THINGS TO DO:
1 – In the forum thread on 2011 Campagnolo shifters, roughly how much did C-40 pay for the major assembly after the car/bike wreck?
2 – Using the forum thread on 2011 Campagnolo shifters, decide whether each statement below agrees with it. Answer yes or no for each, and quote the deciding words. (a) The internals of the new shifters appear on pages 40-46 of the 2011 spare parts PDF. (b) The Athena shifters use the ultrashift mechanism. (c) The 2011 spare catalog includes the old escape ergos.
3 – Write the next part of the forum thread on 2011 Campagnolo shifters, starting after its final line.

DOCUMENT EXTRACT:
# 2011 shifters...



## C-40 (Feb 4, 2004)

The internals of the new Campy shifters can be seen at pages 40-46 of the 2011 spare parts PDF. The Athena and lower level shifters do not use the ultrashift mechanism or the escape mechanism, but something new. Also note that there are no internal repair parts sold for any level of shifter. 

Personally, I won't be buying any shifter that can only shift one cog smaller with a push of the thumb button. That's an important feature, unless you're riding terrain where few changes between the chainrings are made. 

http://campagnolo.com/repository/documenti/en/Cat_ric11-A.pdf


----------



## cs1 (Sep 16, 2003)

As we all know everything becomes obsolete eventually. So, what happens when Campy doesn't support the old style shifters anymore? Are we all SOL? I didn't even see any separate parts listed for the new version of the Escape, or whatever it's called. Thanks for bringing it to our attention.

So, what's the difference between Shimano and Campy now? Really nothing as far as I can see.


----------



## strathconaman (Jul 3, 2003)

One of the major selling points for me to go Campy was the "rebuildable" feature. Without it, they are no better than either Shimano or SRAM.


----------



## cs1 (Sep 16, 2003)

strathconaman said:


> One of the major selling points for me to go Campy was the "rebuildable" feature. Without it, they are no better than either Shimano or SRAM.


Agreed. Does this mean they can't be rebuilt or we need to buy complete assemblies instead of individual parts? The latter is much more expensive.


----------



## SystemShock (Jun 14, 2008)

C-40 said:


> Personally, I won't be buying any shifter that can only shift one cog smaller with a push of the thumb button. That's an important feature, unless you're riding terrain where few changes between the chainrings are made.


+1. I'm very disappointed that they borked the Athena shifters for 2011.  
.


----------



## C-40 (Feb 4, 2004)

*the difference...*

Campy shifters are still cheaper and they do offer a major assembly that can fix an internal glitch. I broke one of the new ergo bodies in a car/bike wreck, back in November of '08 with 11 speed shifters that had 300 miles on them. I spent about $100 for the major assembly that included everything but the brake lever, band clamp and brake hood.

The new shifters don't have any parts that are prone to a short life like the g-springs, so less maintenance is expected.

I would expect spare parts to for the old shifters to be available for some time, but it's already been two years since the demise of the old design.


----------



## ericjacobsen3 (Apr 27, 2007)

So, all we need to do is set up shop buying new or used levers and parting them out. Luckily the 2010 shifters don't seem to have any one part that wears out super fast.

To this end I am parting out my '09 Veloce levers and selling the (crappy shifting) guts and finger lever for left and right separately.


----------



## kingennio (Jul 3, 2006)

C-40 said:


> I would expect spare parts to for the old shifters to be available for some time, but it's already been two years since the demise of the old design.


well, the new spare 2011 catalog includes the old escape ergos, as well as the Record and Chorus 10s ergos. These weren't even included in the 2009/10 spare catalogs, so the hope is 10s ergos will continue to thrive for some years...


----------



## tommyturbo (Jan 24, 2002)

ENTRIES:

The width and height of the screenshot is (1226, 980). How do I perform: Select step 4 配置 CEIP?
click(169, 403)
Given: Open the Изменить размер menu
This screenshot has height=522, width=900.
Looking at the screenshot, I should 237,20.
--
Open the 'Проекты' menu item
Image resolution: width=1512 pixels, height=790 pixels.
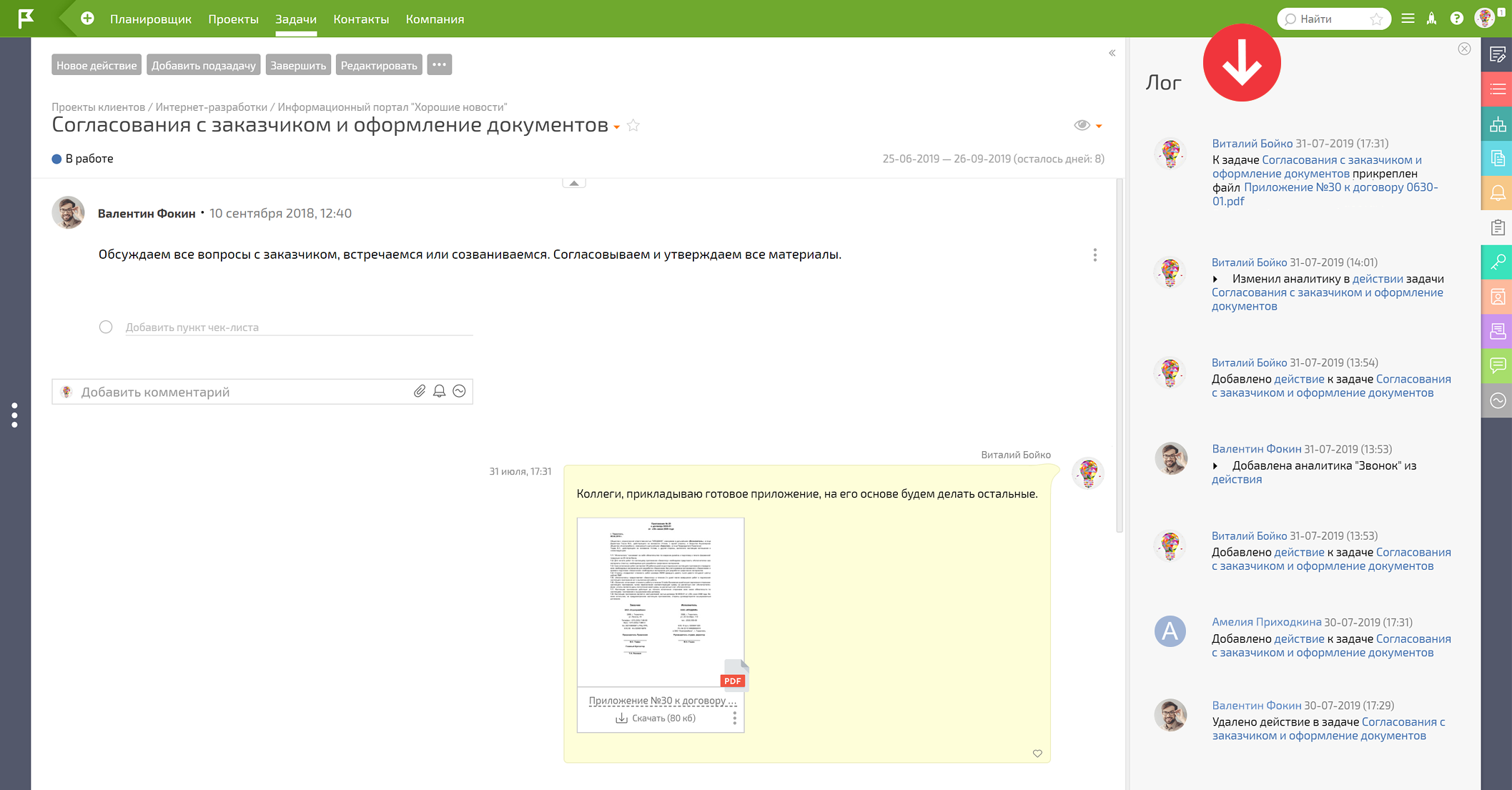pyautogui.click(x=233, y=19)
--
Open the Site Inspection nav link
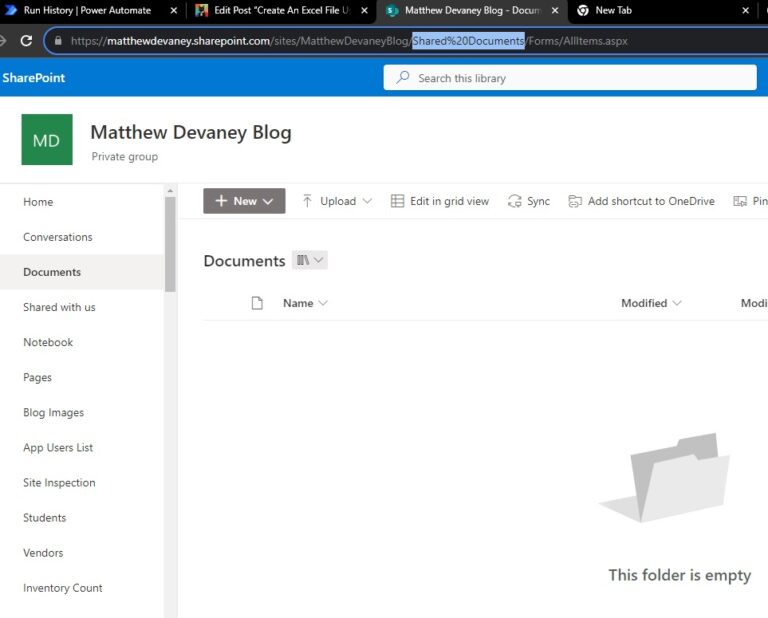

RESPONSES TO THE TASKS:
1 – About $100.

2 –
(a) Yes: "The internals of the new Campy shifters can be seen at pages 40-46 of the 2011 spare parts PDF."
(b) No: "The Athena and lower level shifters do not use the ultrashift mechanism or the escape mechanism, but something new."
(c) Yes: "the new spare 2011 catalog includes the old escape ergos, as well as the Record and Chorus 10s ergos."

3 –
*11s brazeon front derailleur rotating on Tarmac SL2*

This is a little off topic, but I could use some help. I have a 2009 SR 11 setup on my 2009 Specialized S-Works Tarmac SL2, except that I have been using my 25,000+ mile10s Record crankset and FD. I bit the bullet and purchased a new 11s SR crankset and FD (from Ribble-great prices). I can't install the 11s FD properly so that the cage is parallel to the chainring.

When I torque down the bolt, the whole FR rotates inward, so that the tail is closer to the centerline of the bike. The bike has not been crashed. I re-installed my 10s FD with the cage parallel and it shifts great with the 11s crankset.

I installed the SR 11 FD on another bike that has all 11s except for the old Record 10s crank. No problem getting the cage parallel and it shifts fantastic with the 10s rings.

It appears that the design of the 11s FD will not mate properly with the back of my Tarmac's brazeon tab. I would obviously like to use my 11s FD with the Tarmac but I have given up.

Can anyone shed some light on this?

Thanks!


----------



## veloci1 (Nov 29, 2005)

WHAT!!!!!! not rebuildable? that is just crazy talk, is it not?

a friend of mine rode with the new Record Red and he says the shifting is more pronounced/mechanical on the new shifters, just like the old 10 speed red.

can anyone verify or confirm this statement?
but, if you cannot rebuild the shifters any more, i think i will switch my favorite (CX1) bike to Sram RED.

i am going to Interbike next week, so, i will report once i am back.


----------



## cs1 (Sep 16, 2003)

veloci1 said:


> WHAT!!!!!! not rebuildable? that is just crazy talk, is it not?


According to C40 it's not that you can't rebuild but you have to replace an entire assembly. Still, it's better than Shimano where you can't buy anything except hoods.


----------



## voodooguy (Aug 18, 2007)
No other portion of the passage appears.